START GIVEN RECORDS

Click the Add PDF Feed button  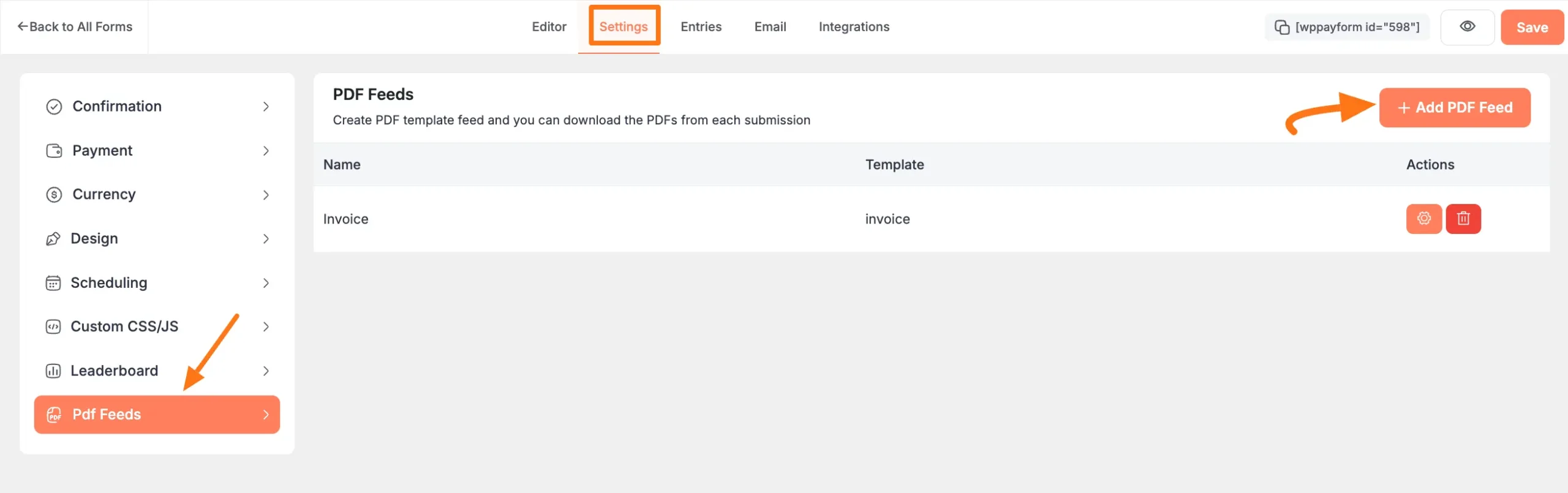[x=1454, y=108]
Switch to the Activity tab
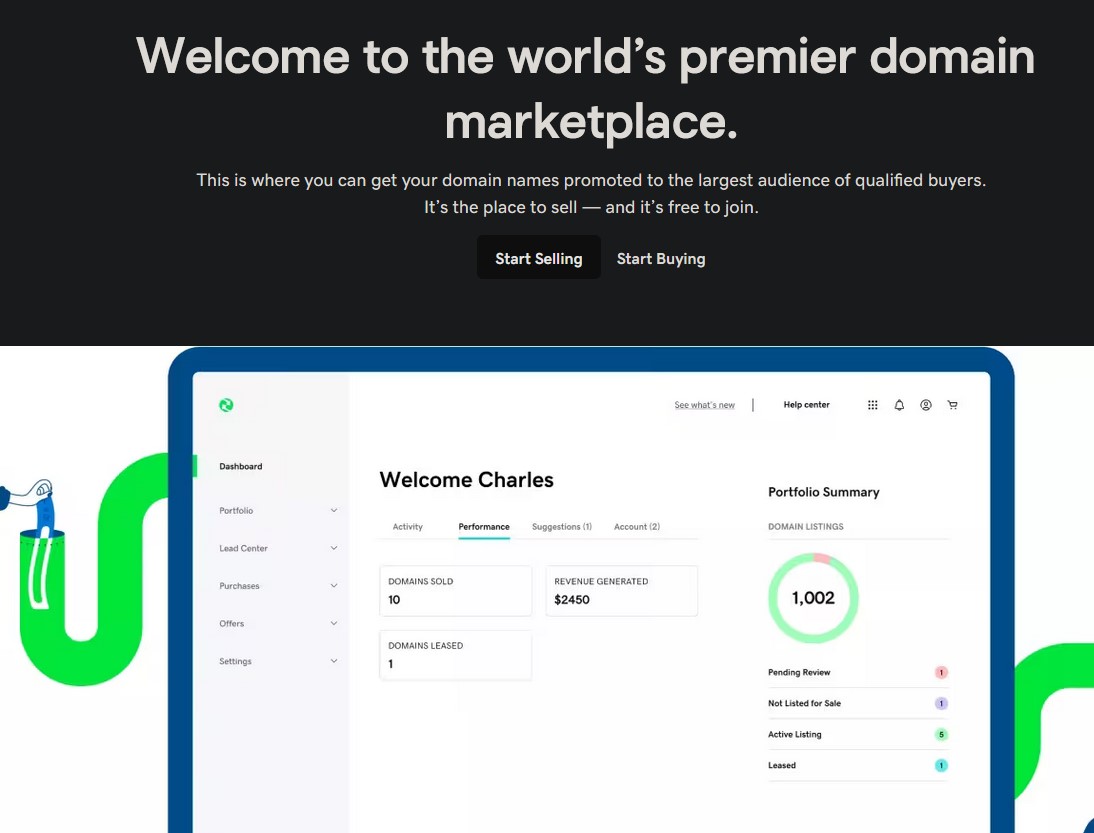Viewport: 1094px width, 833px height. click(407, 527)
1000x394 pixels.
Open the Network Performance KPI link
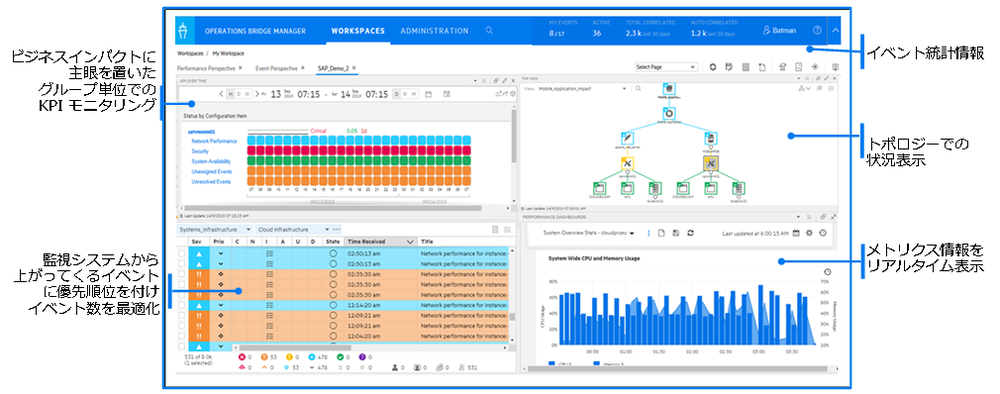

END GIVEN RECORDS

From the line containing "Switch to the Activity tab" to the last line of the entries, output every line exactly as written, but leave out the pictures.

Switch to the Activity tab
Viewport: 1094px width, 833px height. click(407, 527)
1000x394 pixels.
Open the Network Performance KPI link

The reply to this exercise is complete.